▶ _Exercise inputs_
────

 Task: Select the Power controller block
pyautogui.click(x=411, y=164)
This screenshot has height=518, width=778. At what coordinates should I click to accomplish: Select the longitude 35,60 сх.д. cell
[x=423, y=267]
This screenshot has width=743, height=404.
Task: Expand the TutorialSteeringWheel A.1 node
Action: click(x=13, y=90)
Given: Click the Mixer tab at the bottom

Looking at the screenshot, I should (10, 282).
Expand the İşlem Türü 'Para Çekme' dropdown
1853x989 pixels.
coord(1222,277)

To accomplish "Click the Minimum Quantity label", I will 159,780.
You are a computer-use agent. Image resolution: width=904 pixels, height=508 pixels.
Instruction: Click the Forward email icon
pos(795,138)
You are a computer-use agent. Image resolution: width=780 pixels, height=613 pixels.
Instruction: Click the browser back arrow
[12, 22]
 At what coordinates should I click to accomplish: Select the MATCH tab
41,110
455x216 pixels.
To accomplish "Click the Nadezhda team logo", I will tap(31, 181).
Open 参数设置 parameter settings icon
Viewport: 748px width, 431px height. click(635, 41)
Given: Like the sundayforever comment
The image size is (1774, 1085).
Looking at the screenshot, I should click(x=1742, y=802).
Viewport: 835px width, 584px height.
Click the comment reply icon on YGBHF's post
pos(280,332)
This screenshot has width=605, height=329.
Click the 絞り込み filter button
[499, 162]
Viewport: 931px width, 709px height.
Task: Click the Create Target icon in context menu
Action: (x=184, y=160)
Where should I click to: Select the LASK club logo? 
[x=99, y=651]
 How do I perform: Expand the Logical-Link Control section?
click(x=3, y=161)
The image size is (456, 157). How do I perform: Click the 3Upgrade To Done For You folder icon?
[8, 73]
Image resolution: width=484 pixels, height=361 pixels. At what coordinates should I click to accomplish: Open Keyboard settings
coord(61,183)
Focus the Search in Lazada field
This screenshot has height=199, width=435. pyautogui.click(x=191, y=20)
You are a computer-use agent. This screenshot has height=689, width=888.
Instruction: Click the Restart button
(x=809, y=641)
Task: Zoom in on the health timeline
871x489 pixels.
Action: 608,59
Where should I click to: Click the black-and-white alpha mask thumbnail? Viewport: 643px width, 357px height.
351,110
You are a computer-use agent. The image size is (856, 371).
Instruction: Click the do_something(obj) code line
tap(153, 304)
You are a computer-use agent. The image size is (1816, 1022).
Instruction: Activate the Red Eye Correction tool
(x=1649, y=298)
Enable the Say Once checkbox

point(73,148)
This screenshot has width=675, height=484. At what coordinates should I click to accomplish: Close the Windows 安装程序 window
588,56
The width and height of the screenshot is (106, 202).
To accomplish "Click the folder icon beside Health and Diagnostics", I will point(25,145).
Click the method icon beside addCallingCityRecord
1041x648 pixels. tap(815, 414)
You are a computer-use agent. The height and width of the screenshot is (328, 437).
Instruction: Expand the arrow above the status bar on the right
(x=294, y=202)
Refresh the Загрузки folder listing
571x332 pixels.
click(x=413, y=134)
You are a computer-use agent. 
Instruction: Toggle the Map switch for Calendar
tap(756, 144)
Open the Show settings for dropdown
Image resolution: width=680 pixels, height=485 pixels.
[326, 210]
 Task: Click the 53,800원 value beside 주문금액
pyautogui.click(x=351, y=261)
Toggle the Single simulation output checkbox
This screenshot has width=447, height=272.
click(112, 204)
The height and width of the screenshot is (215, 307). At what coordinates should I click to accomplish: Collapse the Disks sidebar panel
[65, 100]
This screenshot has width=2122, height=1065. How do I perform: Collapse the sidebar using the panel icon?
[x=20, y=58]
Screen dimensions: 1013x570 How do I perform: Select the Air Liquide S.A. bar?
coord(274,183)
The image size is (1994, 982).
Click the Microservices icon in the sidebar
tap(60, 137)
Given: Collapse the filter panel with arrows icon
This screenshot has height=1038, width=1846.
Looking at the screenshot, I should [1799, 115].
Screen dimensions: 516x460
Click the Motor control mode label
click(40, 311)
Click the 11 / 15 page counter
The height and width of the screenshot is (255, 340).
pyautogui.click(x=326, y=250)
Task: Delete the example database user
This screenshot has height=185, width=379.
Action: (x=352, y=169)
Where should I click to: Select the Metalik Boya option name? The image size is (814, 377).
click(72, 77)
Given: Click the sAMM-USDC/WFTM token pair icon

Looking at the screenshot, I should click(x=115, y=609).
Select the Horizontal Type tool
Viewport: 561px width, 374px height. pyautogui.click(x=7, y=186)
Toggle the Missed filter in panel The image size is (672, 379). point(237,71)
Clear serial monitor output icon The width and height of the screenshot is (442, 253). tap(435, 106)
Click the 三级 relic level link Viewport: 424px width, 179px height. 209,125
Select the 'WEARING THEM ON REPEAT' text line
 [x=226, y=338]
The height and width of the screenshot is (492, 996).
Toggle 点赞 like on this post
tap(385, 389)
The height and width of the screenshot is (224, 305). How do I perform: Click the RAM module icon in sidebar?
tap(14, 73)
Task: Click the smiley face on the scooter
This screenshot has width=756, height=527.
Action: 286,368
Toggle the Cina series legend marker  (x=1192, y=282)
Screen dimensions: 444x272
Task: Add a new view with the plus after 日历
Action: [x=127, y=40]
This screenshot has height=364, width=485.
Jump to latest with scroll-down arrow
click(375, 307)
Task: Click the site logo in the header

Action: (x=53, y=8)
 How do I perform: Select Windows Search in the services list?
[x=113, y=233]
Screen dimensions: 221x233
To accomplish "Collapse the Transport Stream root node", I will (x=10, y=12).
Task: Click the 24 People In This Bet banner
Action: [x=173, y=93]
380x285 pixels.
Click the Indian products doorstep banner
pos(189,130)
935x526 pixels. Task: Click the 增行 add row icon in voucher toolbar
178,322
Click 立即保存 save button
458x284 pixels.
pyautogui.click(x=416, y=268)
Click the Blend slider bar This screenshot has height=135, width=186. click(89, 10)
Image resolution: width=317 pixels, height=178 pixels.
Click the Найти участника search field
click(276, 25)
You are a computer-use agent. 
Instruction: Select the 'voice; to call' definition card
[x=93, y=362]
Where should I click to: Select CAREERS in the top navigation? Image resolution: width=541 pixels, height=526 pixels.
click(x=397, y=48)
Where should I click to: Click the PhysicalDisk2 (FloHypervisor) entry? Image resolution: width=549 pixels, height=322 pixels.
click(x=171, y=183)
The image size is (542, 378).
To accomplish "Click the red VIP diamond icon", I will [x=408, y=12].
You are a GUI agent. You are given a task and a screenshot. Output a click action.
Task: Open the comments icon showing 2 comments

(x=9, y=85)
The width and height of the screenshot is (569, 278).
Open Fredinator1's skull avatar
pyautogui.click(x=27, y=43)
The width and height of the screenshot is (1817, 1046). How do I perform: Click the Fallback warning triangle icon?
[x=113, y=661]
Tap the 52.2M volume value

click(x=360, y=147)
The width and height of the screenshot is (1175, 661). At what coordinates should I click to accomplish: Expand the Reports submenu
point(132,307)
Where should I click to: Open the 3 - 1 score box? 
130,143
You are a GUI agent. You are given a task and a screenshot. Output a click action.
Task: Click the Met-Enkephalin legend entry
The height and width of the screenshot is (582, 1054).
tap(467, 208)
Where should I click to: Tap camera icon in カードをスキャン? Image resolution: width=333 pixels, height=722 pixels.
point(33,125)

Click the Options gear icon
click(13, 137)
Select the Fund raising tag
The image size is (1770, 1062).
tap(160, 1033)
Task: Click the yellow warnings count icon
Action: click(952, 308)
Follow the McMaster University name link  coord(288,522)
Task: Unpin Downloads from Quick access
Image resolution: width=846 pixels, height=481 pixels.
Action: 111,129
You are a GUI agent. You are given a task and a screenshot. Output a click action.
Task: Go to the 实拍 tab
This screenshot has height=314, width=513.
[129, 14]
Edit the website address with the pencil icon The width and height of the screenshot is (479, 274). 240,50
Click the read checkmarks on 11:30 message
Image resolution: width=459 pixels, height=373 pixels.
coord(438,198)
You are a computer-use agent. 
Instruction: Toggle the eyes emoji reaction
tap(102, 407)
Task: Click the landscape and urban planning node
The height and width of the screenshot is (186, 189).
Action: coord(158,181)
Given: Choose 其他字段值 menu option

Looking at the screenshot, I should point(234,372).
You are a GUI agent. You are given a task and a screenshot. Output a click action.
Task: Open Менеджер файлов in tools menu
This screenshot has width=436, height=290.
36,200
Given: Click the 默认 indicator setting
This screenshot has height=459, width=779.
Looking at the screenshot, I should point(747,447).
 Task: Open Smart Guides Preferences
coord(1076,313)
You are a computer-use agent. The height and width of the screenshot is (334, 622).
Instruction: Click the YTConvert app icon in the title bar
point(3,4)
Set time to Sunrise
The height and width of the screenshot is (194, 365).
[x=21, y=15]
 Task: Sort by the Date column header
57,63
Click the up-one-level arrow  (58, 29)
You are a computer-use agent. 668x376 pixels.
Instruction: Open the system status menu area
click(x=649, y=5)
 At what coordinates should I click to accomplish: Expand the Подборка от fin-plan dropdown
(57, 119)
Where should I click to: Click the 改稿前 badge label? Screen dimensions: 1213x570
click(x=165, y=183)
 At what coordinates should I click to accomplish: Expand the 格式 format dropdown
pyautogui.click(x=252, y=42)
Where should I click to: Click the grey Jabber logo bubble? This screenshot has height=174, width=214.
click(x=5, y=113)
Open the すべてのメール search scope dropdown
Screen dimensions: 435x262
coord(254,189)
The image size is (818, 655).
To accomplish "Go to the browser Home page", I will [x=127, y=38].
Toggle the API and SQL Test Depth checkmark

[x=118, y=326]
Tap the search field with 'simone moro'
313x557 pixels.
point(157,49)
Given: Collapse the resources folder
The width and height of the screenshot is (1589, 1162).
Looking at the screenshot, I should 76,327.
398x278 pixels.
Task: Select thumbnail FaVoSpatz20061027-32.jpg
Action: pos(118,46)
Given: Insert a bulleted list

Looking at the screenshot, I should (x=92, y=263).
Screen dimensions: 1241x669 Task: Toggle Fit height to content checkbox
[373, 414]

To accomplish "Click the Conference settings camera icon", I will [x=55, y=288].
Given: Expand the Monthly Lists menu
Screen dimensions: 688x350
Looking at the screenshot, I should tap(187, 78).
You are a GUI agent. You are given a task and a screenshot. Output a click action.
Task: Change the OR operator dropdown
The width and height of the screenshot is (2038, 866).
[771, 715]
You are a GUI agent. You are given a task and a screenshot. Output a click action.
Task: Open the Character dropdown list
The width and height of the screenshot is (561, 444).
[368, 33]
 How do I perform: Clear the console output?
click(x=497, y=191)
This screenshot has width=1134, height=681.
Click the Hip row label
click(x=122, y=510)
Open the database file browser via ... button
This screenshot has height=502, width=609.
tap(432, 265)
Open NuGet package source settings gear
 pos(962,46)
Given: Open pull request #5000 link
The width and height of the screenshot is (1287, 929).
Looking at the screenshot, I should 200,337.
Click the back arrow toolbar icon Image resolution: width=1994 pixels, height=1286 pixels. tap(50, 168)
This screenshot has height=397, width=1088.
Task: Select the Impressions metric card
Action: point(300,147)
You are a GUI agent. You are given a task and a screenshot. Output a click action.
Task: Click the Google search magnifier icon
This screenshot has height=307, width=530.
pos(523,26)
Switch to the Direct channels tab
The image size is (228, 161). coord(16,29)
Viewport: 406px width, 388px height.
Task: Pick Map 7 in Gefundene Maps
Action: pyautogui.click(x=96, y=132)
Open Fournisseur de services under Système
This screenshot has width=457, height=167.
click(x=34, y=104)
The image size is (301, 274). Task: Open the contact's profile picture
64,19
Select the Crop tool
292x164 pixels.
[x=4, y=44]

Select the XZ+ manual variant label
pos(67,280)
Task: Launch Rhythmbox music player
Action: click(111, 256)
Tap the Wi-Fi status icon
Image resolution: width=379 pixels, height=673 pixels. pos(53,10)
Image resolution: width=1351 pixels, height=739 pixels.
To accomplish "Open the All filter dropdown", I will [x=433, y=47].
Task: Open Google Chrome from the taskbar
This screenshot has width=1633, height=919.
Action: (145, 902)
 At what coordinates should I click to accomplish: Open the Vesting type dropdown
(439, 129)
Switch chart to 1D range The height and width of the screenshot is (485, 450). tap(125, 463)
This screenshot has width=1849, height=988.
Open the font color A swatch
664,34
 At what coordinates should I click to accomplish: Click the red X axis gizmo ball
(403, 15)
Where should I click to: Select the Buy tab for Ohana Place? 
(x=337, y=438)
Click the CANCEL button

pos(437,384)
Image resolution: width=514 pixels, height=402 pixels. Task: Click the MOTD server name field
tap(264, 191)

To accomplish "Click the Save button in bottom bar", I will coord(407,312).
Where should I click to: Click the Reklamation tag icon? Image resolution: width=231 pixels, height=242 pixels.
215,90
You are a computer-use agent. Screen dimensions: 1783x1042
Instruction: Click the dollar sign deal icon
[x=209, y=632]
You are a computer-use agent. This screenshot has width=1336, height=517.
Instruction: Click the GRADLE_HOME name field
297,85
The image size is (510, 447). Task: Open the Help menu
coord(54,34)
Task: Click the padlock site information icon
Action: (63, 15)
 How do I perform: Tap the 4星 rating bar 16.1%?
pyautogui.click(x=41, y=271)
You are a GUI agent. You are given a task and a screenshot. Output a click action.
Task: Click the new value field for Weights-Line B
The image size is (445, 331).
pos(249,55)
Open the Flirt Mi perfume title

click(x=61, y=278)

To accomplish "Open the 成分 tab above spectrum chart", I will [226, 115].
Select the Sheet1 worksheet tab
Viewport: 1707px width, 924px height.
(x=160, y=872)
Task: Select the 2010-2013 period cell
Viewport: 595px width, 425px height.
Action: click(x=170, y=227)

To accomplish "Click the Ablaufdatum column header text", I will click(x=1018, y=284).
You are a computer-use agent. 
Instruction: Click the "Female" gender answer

────

▶ _Exercise details_
Lay out the records starting at the line containing "Follow the McMaster" and ending at the line containing "coord(1076,313)" as a numbered list, leaving out blank lines.

▶ _Task answer_
1. Follow the McMaster University name link  coord(288,522)
2. Task: Unpin Downloads from Quick access
3. Image resolution: width=846 pixels, height=481 pixels.
4. Action: 111,129
5. You are a GUI agent. You are given a task and a screenshot. Output a click action.
6. Task: Go to the 实拍 tab
7. This screenshot has height=314, width=513.
8. [129, 14]
9. Edit the website address with the pencil icon The width and height of the screenshot is (479, 274). 240,50
10. Click the read checkmarks on 11:30 message
11. Image resolution: width=459 pixels, height=373 pixels.
12. coord(438,198)
13. You are a computer-use agent. 
14. Instruction: Toggle the eyes emoji reaction
15. tap(102, 407)
16. Task: Click the landscape and urban planning node
17. The height and width of the screenshot is (186, 189).
18. Action: coord(158,181)
19. Given: Choose 其他字段值 menu option
20. Looking at the screenshot, I should point(234,372).
21. You are a GUI agent. You are given a task and a screenshot. Output a click action.
22. Task: Open Менеджер файлов in tools menu
23. This screenshot has width=436, height=290.
24. 36,200
25. Given: Click the 默认 indicator setting
26. This screenshot has height=459, width=779.
27. Looking at the screenshot, I should point(747,447).
28.  Task: Open Smart Guides Preferences
29. coord(1076,313)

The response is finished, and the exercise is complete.